■ AIM OF THE TASK
Copy out the entries that come next, exactly.

■ DATA EXTRACT
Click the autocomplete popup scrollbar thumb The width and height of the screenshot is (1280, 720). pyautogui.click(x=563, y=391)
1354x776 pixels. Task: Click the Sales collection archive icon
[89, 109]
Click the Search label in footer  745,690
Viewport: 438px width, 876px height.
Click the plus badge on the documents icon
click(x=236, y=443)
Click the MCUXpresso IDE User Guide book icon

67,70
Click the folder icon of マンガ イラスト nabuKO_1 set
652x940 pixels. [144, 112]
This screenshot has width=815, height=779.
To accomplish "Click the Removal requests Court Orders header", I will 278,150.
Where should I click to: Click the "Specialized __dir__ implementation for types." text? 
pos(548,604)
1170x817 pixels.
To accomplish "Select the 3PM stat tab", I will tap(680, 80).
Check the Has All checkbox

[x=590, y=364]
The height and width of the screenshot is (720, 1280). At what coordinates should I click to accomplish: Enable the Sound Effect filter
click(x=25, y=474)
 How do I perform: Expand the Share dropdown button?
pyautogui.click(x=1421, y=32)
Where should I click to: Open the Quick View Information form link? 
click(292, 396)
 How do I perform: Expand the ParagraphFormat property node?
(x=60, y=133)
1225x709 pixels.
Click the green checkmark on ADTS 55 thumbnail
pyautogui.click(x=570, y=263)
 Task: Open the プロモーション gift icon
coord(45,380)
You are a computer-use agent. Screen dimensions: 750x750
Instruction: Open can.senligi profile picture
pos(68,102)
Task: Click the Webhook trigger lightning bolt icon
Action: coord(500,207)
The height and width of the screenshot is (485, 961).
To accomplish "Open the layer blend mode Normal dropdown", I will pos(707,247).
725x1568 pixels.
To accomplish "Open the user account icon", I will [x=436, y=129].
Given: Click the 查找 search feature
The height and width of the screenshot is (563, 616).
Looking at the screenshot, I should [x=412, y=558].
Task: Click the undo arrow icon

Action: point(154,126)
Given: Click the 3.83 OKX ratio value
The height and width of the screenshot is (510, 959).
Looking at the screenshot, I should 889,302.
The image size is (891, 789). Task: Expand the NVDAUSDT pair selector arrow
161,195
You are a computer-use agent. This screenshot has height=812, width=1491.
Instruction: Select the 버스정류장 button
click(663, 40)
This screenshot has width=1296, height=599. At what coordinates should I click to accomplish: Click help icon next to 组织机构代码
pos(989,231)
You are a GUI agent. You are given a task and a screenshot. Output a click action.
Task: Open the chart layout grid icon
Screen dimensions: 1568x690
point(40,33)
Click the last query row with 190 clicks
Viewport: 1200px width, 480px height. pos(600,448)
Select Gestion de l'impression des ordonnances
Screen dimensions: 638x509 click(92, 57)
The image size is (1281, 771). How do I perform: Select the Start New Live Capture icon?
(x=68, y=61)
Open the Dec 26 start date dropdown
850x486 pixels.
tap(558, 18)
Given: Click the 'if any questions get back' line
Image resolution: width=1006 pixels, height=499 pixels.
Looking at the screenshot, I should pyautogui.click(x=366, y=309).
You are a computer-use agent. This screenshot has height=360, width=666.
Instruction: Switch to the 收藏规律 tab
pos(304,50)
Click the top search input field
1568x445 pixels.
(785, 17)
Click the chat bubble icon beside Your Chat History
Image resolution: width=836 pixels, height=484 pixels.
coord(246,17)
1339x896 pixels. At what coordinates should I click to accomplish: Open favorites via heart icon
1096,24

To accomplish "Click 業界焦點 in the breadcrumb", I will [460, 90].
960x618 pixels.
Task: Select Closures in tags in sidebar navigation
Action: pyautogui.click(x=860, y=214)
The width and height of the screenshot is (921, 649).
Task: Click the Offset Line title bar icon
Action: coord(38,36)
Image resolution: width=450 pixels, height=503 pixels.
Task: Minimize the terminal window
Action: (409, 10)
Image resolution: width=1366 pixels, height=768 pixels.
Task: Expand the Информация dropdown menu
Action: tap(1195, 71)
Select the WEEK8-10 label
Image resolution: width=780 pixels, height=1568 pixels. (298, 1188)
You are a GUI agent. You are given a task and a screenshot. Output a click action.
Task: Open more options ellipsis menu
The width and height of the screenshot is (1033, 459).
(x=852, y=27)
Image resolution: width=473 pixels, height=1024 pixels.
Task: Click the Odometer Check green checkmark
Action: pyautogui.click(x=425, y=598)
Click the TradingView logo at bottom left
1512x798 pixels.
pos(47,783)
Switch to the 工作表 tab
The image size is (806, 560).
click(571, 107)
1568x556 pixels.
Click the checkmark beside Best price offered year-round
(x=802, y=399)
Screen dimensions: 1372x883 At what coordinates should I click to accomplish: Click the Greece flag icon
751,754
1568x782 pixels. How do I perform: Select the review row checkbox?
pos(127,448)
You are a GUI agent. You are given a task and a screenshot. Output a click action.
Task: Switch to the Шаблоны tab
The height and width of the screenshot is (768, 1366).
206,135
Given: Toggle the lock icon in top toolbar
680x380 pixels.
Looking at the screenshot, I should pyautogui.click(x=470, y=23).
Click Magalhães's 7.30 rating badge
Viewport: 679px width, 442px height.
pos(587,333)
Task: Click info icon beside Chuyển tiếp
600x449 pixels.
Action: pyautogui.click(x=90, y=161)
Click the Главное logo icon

■ TASK RESPONSE
Click the autocomplete popup scrollbar thumb The width and height of the screenshot is (1280, 720). pyautogui.click(x=563, y=391)
1354x776 pixels. Task: Click the Sales collection archive icon
[89, 109]
Click the Search label in footer  745,690
Viewport: 438px width, 876px height.
Click the plus badge on the documents icon
click(x=236, y=443)
Click the MCUXpresso IDE User Guide book icon

67,70
Click the folder icon of マンガ イラスト nabuKO_1 set
652x940 pixels. [144, 112]
This screenshot has width=815, height=779.
To accomplish "Click the Removal requests Court Orders header", I will 278,150.
Where should I click to: Click the "Specialized __dir__ implementation for types." text? 
pos(548,604)
1170x817 pixels.
To accomplish "Select the 3PM stat tab", I will tap(680, 80).
Check the Has All checkbox

[x=590, y=364]
The height and width of the screenshot is (720, 1280). At what coordinates should I click to accomplish: Enable the Sound Effect filter
click(x=25, y=474)
 How do I perform: Expand the Share dropdown button?
pyautogui.click(x=1421, y=32)
Where should I click to: Open the Quick View Information form link? 
click(292, 396)
 How do I perform: Expand the ParagraphFormat property node?
(x=60, y=133)
1225x709 pixels.
Click the green checkmark on ADTS 55 thumbnail
pyautogui.click(x=570, y=263)
 Task: Open the プロモーション gift icon
coord(45,380)
You are a computer-use agent. Screen dimensions: 750x750
Instruction: Open can.senligi profile picture
pos(68,102)
Task: Click the Webhook trigger lightning bolt icon
Action: coord(500,207)
The height and width of the screenshot is (485, 961).
To accomplish "Open the layer blend mode Normal dropdown", I will pos(707,247).
725x1568 pixels.
To accomplish "Open the user account icon", I will [x=436, y=129].
Given: Click the 查找 search feature
The height and width of the screenshot is (563, 616).
Looking at the screenshot, I should [x=412, y=558].
Task: Click the undo arrow icon

Action: point(154,126)
Given: Click the 3.83 OKX ratio value
The height and width of the screenshot is (510, 959).
Looking at the screenshot, I should 889,302.
The image size is (891, 789). Task: Expand the NVDAUSDT pair selector arrow
161,195
You are a computer-use agent. This screenshot has height=812, width=1491.
Instruction: Select the 버스정류장 button
click(663, 40)
This screenshot has width=1296, height=599. At what coordinates should I click to accomplish: Click help icon next to 组织机构代码
pos(989,231)
You are a GUI agent. You are given a task and a screenshot. Output a click action.
Task: Open the chart layout grid icon
Screen dimensions: 1568x690
point(40,33)
Click the last query row with 190 clicks
Viewport: 1200px width, 480px height. pos(600,448)
Select Gestion de l'impression des ordonnances
Screen dimensions: 638x509 click(92, 57)
The image size is (1281, 771). How do I perform: Select the Start New Live Capture icon?
(x=68, y=61)
Open the Dec 26 start date dropdown
850x486 pixels.
tap(558, 18)
Given: Click the 'if any questions get back' line
Image resolution: width=1006 pixels, height=499 pixels.
Looking at the screenshot, I should pyautogui.click(x=366, y=309).
You are a computer-use agent. This screenshot has height=360, width=666.
Instruction: Switch to the 收藏规律 tab
pos(304,50)
Click the top search input field
1568x445 pixels.
(785, 17)
Click the chat bubble icon beside Your Chat History
Image resolution: width=836 pixels, height=484 pixels.
coord(246,17)
1339x896 pixels. At what coordinates should I click to accomplish: Open favorites via heart icon
1096,24

To accomplish "Click 業界焦點 in the breadcrumb", I will [460, 90].
960x618 pixels.
Task: Select Closures in tags in sidebar navigation
Action: pyautogui.click(x=860, y=214)
The width and height of the screenshot is (921, 649).
Task: Click the Offset Line title bar icon
Action: coord(38,36)
Image resolution: width=450 pixels, height=503 pixels.
Task: Minimize the terminal window
Action: (409, 10)
Image resolution: width=1366 pixels, height=768 pixels.
Task: Expand the Информация dropdown menu
Action: tap(1195, 71)
Select the WEEK8-10 label
Image resolution: width=780 pixels, height=1568 pixels. (298, 1188)
You are a GUI agent. You are given a task and a screenshot. Output a click action.
Task: Open more options ellipsis menu
The width and height of the screenshot is (1033, 459).
(x=852, y=27)
Image resolution: width=473 pixels, height=1024 pixels.
Task: Click the Odometer Check green checkmark
Action: pyautogui.click(x=425, y=598)
Click the TradingView logo at bottom left
1512x798 pixels.
pos(47,783)
Switch to the 工作表 tab
The image size is (806, 560).
click(571, 107)
1568x556 pixels.
Click the checkmark beside Best price offered year-round
(x=802, y=399)
Screen dimensions: 1372x883 At what coordinates should I click to accomplish: Click the Greece flag icon
751,754
1568x782 pixels. How do I perform: Select the review row checkbox?
pos(127,448)
You are a GUI agent. You are given a task and a screenshot. Output a click action.
Task: Switch to the Шаблоны tab
The height and width of the screenshot is (768, 1366).
206,135
Given: Toggle the lock icon in top toolbar
680x380 pixels.
Looking at the screenshot, I should pyautogui.click(x=470, y=23).
Click Magalhães's 7.30 rating badge
Viewport: 679px width, 442px height.
pos(587,333)
Task: Click info icon beside Chuyển tiếp
600x449 pixels.
Action: pyautogui.click(x=90, y=161)
Click the Главное logo icon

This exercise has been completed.